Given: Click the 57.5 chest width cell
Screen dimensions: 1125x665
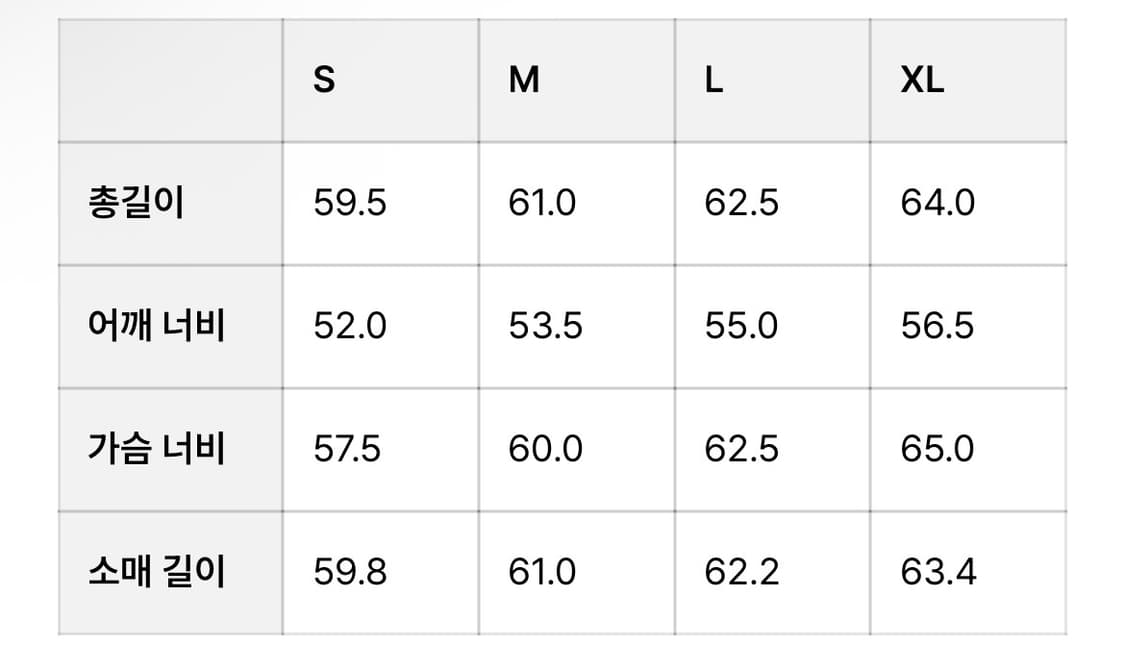Looking at the screenshot, I should (x=380, y=450).
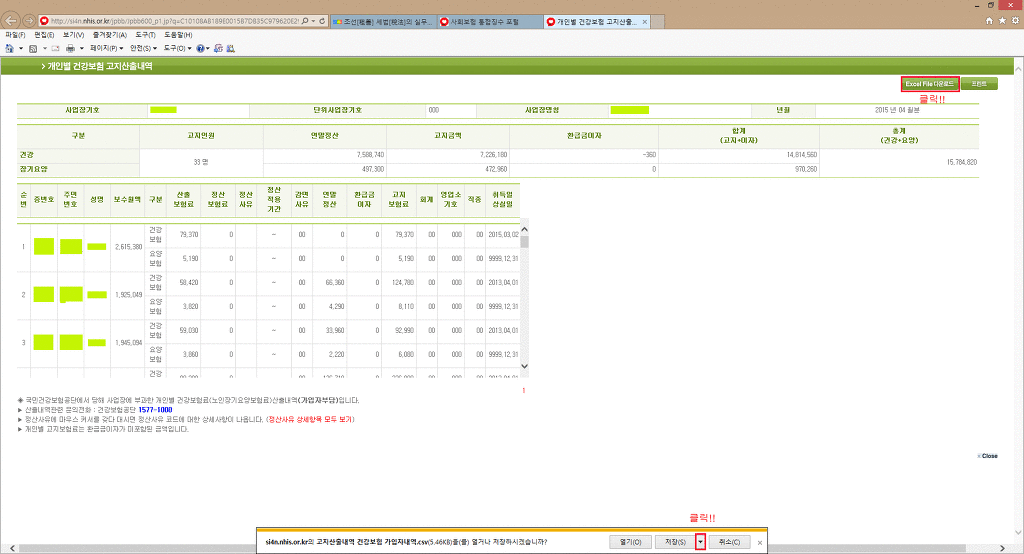Open the 안전(S) dropdown in command bar
The height and width of the screenshot is (554, 1024).
pyautogui.click(x=143, y=48)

========================================

§ WORK REQUIRED
Reproduce the rows above word for word, leaving out the pictures.

§ TASK ANSWER
Given: Click the 57.5 chest width cell
Screen dimensions: 1125x665
Looking at the screenshot, I should (x=380, y=450).
Open the 안전(S) dropdown in command bar
The height and width of the screenshot is (554, 1024).
pyautogui.click(x=143, y=48)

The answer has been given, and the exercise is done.